• _Brief_
Beginning at the line that contains "Instruction: Click the camera capture icon" and ending at the last line of the records below, retype each line exactly and add nothing.

*** Opening Data under study ***

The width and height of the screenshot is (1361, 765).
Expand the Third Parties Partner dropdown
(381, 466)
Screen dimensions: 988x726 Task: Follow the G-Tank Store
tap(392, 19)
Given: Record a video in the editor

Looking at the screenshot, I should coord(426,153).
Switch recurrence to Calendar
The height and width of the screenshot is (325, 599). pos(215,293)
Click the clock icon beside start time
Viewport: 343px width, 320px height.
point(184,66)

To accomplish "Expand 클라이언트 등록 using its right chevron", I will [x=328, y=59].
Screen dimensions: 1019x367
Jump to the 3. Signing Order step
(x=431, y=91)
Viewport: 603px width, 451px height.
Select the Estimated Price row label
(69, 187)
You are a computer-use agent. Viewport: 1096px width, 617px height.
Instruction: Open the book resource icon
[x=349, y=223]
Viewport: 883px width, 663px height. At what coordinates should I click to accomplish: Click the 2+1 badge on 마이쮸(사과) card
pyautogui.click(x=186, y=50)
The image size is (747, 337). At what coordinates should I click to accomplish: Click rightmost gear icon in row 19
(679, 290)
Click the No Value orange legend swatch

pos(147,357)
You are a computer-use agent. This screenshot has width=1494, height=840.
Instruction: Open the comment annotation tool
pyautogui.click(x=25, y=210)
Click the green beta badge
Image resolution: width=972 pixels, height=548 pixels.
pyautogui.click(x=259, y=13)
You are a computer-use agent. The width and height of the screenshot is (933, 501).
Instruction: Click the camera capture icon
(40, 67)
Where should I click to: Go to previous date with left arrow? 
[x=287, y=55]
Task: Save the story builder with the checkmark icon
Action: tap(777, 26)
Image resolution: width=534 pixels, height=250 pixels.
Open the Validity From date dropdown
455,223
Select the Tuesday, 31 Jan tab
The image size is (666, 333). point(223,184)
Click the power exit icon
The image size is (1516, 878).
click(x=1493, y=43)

*** Closing Data under study ***

• _Answer to the problem_
Instruction: Click the camera capture icon
(40, 67)
Where should I click to: Go to previous date with left arrow? 
[x=287, y=55]
Task: Save the story builder with the checkmark icon
Action: tap(777, 26)
Image resolution: width=534 pixels, height=250 pixels.
Open the Validity From date dropdown
455,223
Select the Tuesday, 31 Jan tab
The image size is (666, 333). point(223,184)
Click the power exit icon
The image size is (1516, 878).
click(x=1493, y=43)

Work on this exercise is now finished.